What you will do :: Search the material below for "Computation" and copy every line where it occurs.

___ Excerpted records

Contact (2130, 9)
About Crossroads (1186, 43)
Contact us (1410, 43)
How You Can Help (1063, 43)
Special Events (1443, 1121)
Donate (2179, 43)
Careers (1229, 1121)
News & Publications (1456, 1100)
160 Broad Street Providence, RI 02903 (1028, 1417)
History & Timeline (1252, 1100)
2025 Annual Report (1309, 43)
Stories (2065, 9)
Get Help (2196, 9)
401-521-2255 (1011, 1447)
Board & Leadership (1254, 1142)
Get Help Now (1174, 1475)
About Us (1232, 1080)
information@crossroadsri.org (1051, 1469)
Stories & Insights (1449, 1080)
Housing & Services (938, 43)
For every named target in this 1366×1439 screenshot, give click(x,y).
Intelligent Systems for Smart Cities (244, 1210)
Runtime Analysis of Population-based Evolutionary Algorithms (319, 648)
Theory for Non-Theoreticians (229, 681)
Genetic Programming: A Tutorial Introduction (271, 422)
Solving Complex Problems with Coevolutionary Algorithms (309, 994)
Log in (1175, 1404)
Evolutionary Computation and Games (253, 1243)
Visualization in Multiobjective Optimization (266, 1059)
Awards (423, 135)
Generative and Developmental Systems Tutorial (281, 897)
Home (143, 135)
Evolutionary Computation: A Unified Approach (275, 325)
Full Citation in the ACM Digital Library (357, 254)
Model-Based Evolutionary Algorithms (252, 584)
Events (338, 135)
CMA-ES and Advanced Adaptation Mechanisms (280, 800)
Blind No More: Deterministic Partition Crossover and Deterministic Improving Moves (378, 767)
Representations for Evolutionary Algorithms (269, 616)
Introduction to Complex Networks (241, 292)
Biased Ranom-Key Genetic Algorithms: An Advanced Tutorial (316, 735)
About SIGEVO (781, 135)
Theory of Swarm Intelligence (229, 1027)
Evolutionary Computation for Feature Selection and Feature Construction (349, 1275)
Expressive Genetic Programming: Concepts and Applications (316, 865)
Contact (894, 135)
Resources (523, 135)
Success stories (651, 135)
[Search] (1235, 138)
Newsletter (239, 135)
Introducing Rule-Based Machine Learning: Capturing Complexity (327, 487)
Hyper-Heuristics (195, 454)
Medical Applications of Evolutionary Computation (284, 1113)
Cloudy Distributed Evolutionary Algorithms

______

Your response ::
Evolutionary Computation and Games (253, 1243)
Evolutionary Computation: A Unified Approach (275, 325)
Evolutionary Computation for Feature Selection and Feature Construction (349, 1275)
Medical Applications of Evolutionary Computation (284, 1113)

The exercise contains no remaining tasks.